In an interview at the Center for Connected Medicine, Don Rucker, MD, the National Coordinator for Health Information Technology, HHS, discussed the 21st Century Cures Act and what that bipartisan legislation means for promoting greater interoperability of health care data.

Learn more about the CCM’s Top of Mind 2019 research and download the report for insights from top health systems.

Dr. Rucker was a keynote speaker at the CCM’s Top of Mind 2019 Summit, an exclusive event bringing together innovators working to solve some of health care’s biggest challenges. Interoperability was one of the primary topics of discussion at the summit.

Don Rucker’s biography

Dr. Rucker, who joined the Office of the National Coordinator for Health IT (ONC) in 2017, was previously Clinical Professor of Emergency Medicine and Biomedical Informatics at Ohio State University, and Chief Medical Officer at Premise Health, a worksite clinic provider, according to ONC.

Dr. Rucker started his informatics career at Datamedic Corporation, where he co-developed the world’s first Microsoft Windows based electronic medical record. He then served as Chief Medical Officer at Siemens Healthcare USA. Dr. Rucker led the team that designed the computerized provider order entry workflow that, as installed at Cincinnati Children’s Hospital, won the 2003 HIMSS Nicholas Davies Award for the best hospital computer system in the US.

Dr. Rucker has served terms on the Board of Commissioners of the Certification Commission for Healthcare Information Technology and Medicare’s Evidence Development and Coverage Advisory Committee (MEDCAC) and has extensive policy experience representing healthcare innovations before Congress, MedPAC and HHS.

He has practiced emergency medicine at Kaiser in California, Beth Israel Deaconess Medical Center in Boston, where he was the first full-time Emergency Department attending, the University of Pennsylvania’s Penn Presbyterian and Pennsylvania Hospitals and at Ohio State University’s Wexner Medical Center.

Dr.
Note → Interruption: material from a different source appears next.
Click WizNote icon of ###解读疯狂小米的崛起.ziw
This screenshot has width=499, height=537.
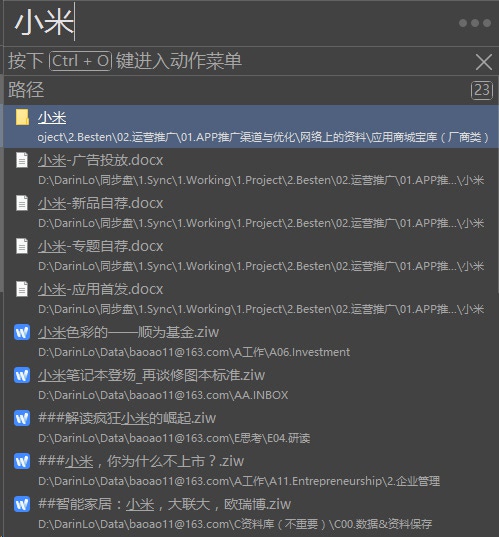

Rucker is a graduate of Harvard College and the University of Pennsylvania School of Medicine with board certifications in Emergency Medicine, Internal Medicine and Clinical Informatics. He holds an MS in Medical Computer Science and an MBA, both from Stanford.

21st Century Cures Act and health care data

The federal law, passed in 2016, requires the Department of Health and Human Services and ONC to improve the interoperability of health information, Dr. Rucker has previously written. The effort is foundational to building a health system that delivers value.

A primary focus of the work is to accelerate individuals’ ability to access and send their health information via their smartphones or other electronic devices, so they can shop for and coordinate care.

Over the next few years, Dr. Rucker has said ONC will work with stakeholders and federal agencies to implement key provisions of the Cures Act. Specifically (HealthIT.gov):

  • ONC will engage in rulemaking to drive patient, clinician, and payer access to clinical data by advancing proposals related to application programming interfaces (APIs).
  • Rulemaking will also identify behaviors not considered information blocking which will assist the HHS Office of Inspector General (OIG) in its enforcement of Cures Act’s provisions that prohibit information blocking.
  • ONC will advance a Trusted Exchange Framework and Common Agreement to improve data sharing across disparate health information networks.
  • Additionally, ONC will develop a strategy with the Centers for Medicare & Medicaid Services (CMS) to reduce administrative and reporting burden among clinicians.

Dr. Rucker has said the guiding principle is to make policy choices that will give consumers, clinicians, and innovators more options for getting to and using health information.